- _Set task a_: Please swap "Screen dimensions" for "Screen size" in the rows from the start of the stored items through the line containing "Action: tap(222, 12)", and return those lines with nothing else changed.

- _Extract_:
# # # # # # #

Honest Raj is a 1994 Indian Tamil-language action thriller film directed by K. S. Ravi. The film stars Vijayakanth, Gautami and Aamani, while Devan, Manorama, Senthil, Vijayakumar, and Nizhalgal Ravi play supporting roles. It marked the debut of Ravi K. Chandran in Tamil cinema. The film, produced by G. Thyagarajan, was released on 14 April 1994 to positive reviews. The film was remade in Hindi as Rakshak (1996).

Plot 
"Honest" Raj, a police officer in a coma for four years, wakes up suddenly. Abhinaya, a newly appointed doctor, saves him from a killer with the help of Raj's assistant Velu.

# # # # # # #

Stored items
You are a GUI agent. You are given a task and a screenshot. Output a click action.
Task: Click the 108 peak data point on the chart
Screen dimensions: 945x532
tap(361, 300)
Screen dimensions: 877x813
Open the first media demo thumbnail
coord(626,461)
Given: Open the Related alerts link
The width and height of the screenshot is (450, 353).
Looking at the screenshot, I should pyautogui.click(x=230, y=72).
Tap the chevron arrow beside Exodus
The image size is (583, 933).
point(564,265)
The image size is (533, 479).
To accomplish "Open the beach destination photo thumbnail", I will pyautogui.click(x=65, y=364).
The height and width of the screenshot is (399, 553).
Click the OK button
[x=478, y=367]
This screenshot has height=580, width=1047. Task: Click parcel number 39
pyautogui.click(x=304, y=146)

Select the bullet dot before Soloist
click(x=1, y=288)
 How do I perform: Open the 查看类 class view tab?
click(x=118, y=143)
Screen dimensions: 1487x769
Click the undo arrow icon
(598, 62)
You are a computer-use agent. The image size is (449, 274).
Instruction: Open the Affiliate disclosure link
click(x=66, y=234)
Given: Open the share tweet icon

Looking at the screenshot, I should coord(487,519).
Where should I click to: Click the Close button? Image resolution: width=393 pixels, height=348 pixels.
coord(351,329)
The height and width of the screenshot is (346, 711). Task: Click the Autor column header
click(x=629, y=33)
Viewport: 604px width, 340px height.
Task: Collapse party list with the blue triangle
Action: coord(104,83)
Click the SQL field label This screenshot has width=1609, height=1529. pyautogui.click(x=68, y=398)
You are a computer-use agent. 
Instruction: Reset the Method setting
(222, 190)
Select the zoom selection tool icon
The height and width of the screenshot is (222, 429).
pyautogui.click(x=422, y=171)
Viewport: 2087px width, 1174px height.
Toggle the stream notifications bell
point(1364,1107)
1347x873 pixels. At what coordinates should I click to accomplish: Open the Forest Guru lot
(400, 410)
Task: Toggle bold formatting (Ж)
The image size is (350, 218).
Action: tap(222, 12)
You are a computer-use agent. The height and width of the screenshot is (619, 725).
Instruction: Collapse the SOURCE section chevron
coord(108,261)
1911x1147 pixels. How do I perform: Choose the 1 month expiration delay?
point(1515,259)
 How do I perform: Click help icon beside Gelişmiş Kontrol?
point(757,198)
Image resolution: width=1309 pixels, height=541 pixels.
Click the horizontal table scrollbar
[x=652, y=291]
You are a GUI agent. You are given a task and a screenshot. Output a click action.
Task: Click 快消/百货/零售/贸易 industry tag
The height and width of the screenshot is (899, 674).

# # # # # # #

- _Set task b_: Write the next part of the Honest Raj film article, picking up right after its last sentence.

- _Final result a_:
You are a GUI agent. You are given a task and a screenshot. Output a click action.
Task: Click the 108 peak data point on the chart
Screen size: 945x532
tap(361, 300)
Screen size: 877x813
Open the first media demo thumbnail
coord(626,461)
Given: Open the Related alerts link
The width and height of the screenshot is (450, 353).
Looking at the screenshot, I should pyautogui.click(x=230, y=72).
Tap the chevron arrow beside Exodus
The image size is (583, 933).
point(564,265)
The image size is (533, 479).
To accomplish "Open the beach destination photo thumbnail", I will pyautogui.click(x=65, y=364).
The height and width of the screenshot is (399, 553).
Click the OK button
[x=478, y=367]
This screenshot has height=580, width=1047. Task: Click parcel number 39
pyautogui.click(x=304, y=146)

Select the bullet dot before Soloist
click(x=1, y=288)
 How do I perform: Open the 查看类 class view tab?
click(x=118, y=143)
Screen size: 1487x769
Click the undo arrow icon
(598, 62)
You are a computer-use agent. The image size is (449, 274).
Instruction: Open the Affiliate disclosure link
click(x=66, y=234)
Given: Open the share tweet icon

Looking at the screenshot, I should coord(487,519).
Where should I click to: Click the Close button? Image resolution: width=393 pixels, height=348 pixels.
coord(351,329)
The height and width of the screenshot is (346, 711). Task: Click the Autor column header
click(x=629, y=33)
Viewport: 604px width, 340px height.
Task: Collapse party list with the blue triangle
Action: coord(104,83)
Click the SQL field label This screenshot has width=1609, height=1529. pyautogui.click(x=68, y=398)
You are a computer-use agent. 
Instruction: Reset the Method setting
(222, 190)
Select the zoom selection tool icon
The height and width of the screenshot is (222, 429).
pyautogui.click(x=422, y=171)
Viewport: 2087px width, 1174px height.
Toggle the stream notifications bell
point(1364,1107)
1347x873 pixels. At what coordinates should I click to accomplish: Open the Forest Guru lot
(400, 410)
Task: Toggle bold formatting (Ж)
The image size is (350, 218).
Action: tap(222, 12)

- _Final result b_:
10 years ago, Raj lived with his mother Maragatham in Chennai. Maragatham was a Bank officer, and Raj was a graduate searching for a job. When Maragatham's Bank was taken hostage, Raj came to rescue and defeated the robbers. The City police reward him, and the commissioner asks him to attempt Public service exams for Indian Police Service. Raj complies and after the exams, mom-son duo visit Maragatham's native village for a vacation. Pushpa, a village girl, fell in love with Raj and they get engaged. Raj's best friend Varatha attempted to suicide after his father's creditors pressured him. Raj saved him, and Varatha lent his printing press company to Pazhani. Raj and Pushpa got married, and he passed the IPS exam successfully. Varatha found counterfeit money in his factory and started an illegal business with Pazhani. Bharatha then became rich and killed his partners.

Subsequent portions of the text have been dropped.